To your second point, yep, this is my focus at the moment... arrays of objects are hugely wasteful.

I am trying to formulate an optional header 'type' that can appear at the beginning of arrays or objects that describes the types of all the values at the least and in the case of objects, would define both the labels AND the types, so the body would only contain values.

It's basically a schema, heavily inspired by Alex's proposal, just with formatting more akin to what we currently have.

I'm still working through the recursive cases.

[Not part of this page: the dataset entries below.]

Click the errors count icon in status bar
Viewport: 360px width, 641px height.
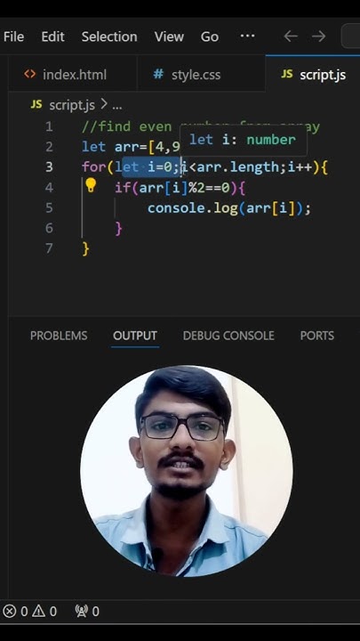coord(10,612)
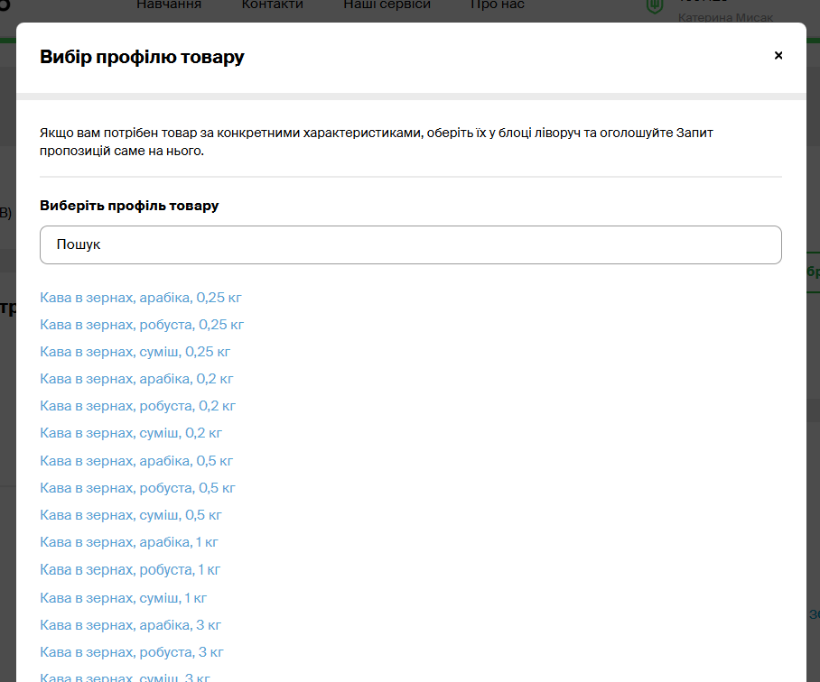Pick Кава в зернах, робуста, 3 кг
Viewport: 820px width, 682px height.
(132, 651)
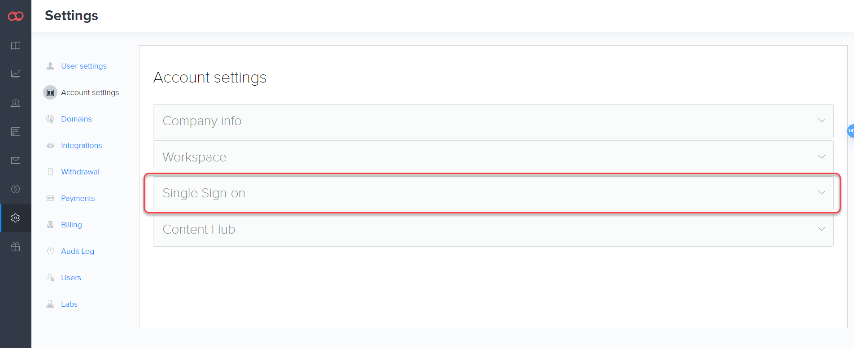The height and width of the screenshot is (348, 854).
Task: Open the book icon in sidebar
Action: 16,46
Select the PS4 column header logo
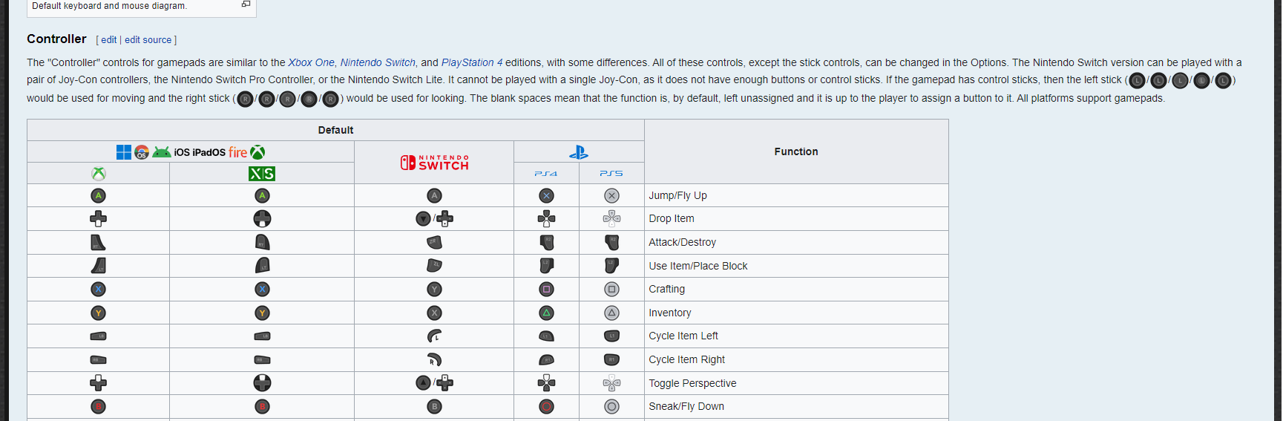 546,174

MikeFair commented 9 years ago

@thebuzzmedia

Presenting UBJ with JSONPatch data sounds good enough. :) On Mar 10, 2015 11:13 AM, "Riyad Kalla" notifications@github.com wrote:

@MikeFair https://github.com/MikeFair for diff I think there are two solutions that I we won't significantly do better than by adding it to the spec -- straight binary diffing algorithms or just representing JSON Patch https://tools.ietf.org/html/rfc6902 with UBJSON. Because this problem has solutions, I want to leave it in the background for now.

To your second point, yep, this is my focus at the moment... arrays of objects are hugely wasteful.

I am trying to formulate an optional header 'type' that can appear at the beginning of arrays or objects that describes the types of all the values at the least and in the case of objects, would define both the labels AND the types, so the body would only contain values.

It's basically a schema, heavily inspired by Alex's proposal, just with formatting more akin to what we currently have.

I'm still working through the recursive cases.

— Reply to this email directly or view it on GitHub https://github.com/thebuzzmedia/universal-binary-json/issues/64#issuecomment-78113794 .

ghost commented 9 years ago

@MikeFair Good deal! I do appreciate the discussion though, every new idea moves the spec in interesting directions that have all been better than I originally defined.

I'll close this issue, but please re-open if you want to continue discussion along this path.